Where the records hold the string "dropdown", show the whole line it sits on.

DATASET EXTRACT START

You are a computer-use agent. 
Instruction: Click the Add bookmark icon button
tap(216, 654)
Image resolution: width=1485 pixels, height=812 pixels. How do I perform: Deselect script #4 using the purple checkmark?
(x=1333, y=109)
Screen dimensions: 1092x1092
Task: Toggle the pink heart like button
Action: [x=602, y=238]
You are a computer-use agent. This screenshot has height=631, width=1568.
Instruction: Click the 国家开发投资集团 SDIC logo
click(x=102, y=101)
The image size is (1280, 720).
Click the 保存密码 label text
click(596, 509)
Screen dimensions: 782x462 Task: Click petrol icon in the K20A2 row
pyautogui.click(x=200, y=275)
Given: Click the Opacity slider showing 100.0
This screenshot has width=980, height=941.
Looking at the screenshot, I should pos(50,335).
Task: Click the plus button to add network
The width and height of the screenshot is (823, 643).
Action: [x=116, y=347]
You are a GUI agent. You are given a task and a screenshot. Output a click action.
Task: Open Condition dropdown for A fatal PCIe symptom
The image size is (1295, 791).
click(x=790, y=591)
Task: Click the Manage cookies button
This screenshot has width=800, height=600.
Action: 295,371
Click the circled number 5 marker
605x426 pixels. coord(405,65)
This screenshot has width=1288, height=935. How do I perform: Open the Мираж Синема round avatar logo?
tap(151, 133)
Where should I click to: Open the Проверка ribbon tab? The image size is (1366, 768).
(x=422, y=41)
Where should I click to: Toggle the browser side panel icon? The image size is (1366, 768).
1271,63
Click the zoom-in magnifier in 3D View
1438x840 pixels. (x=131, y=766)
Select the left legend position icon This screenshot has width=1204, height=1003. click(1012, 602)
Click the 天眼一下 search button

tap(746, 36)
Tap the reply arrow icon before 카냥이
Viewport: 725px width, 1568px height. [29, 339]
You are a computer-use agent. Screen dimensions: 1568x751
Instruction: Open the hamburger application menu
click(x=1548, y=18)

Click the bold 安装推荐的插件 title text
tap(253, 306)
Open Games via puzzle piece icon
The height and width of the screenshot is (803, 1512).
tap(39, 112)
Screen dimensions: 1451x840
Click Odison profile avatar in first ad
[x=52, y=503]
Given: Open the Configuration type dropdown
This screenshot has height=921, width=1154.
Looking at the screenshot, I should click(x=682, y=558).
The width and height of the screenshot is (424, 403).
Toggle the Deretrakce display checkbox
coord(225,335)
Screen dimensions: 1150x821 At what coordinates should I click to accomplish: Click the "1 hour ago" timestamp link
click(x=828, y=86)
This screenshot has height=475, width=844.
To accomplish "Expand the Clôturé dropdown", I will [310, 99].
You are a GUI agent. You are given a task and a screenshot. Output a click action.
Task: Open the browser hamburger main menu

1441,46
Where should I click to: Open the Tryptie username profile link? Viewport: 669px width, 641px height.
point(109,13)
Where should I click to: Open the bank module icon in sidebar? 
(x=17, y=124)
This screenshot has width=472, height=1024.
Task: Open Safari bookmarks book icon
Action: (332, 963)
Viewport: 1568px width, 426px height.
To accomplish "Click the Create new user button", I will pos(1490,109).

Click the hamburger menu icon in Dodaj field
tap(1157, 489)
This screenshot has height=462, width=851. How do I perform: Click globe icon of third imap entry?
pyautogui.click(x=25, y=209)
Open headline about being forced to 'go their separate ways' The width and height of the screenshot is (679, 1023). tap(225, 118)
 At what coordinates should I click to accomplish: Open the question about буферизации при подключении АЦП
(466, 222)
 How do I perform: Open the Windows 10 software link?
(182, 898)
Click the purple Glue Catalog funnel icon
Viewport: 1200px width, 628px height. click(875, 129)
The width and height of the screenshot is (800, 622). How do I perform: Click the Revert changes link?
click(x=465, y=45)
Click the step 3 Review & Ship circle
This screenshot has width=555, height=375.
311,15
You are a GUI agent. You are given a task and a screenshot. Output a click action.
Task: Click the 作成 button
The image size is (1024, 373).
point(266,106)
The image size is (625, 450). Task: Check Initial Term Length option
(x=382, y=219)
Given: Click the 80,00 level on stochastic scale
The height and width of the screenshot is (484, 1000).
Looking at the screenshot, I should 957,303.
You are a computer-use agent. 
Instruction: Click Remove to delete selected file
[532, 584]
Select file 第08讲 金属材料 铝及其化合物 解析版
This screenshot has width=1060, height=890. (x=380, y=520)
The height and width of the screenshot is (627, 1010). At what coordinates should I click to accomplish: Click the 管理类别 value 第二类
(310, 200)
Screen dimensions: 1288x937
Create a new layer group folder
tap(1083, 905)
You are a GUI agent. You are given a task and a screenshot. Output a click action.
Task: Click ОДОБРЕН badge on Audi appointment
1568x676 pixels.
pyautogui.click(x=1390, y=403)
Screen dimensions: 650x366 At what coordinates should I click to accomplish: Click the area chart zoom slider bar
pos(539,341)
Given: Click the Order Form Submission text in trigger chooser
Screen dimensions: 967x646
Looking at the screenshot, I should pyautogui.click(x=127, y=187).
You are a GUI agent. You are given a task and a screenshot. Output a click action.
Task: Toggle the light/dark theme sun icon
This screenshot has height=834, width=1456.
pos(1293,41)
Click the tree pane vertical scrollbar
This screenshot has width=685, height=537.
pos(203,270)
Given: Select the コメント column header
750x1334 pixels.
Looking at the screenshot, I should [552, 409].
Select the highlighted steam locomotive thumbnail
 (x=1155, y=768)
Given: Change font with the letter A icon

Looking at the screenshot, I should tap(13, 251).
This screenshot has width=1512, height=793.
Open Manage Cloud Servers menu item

DATASET EXTRACT END

**ANSWER BOX**:
Task: Open Condition dropdown for A fatal PCIe symptom
Given: Open the Configuration type dropdown
To accomplish "Expand the Clôturé dropdown", I will [310, 99].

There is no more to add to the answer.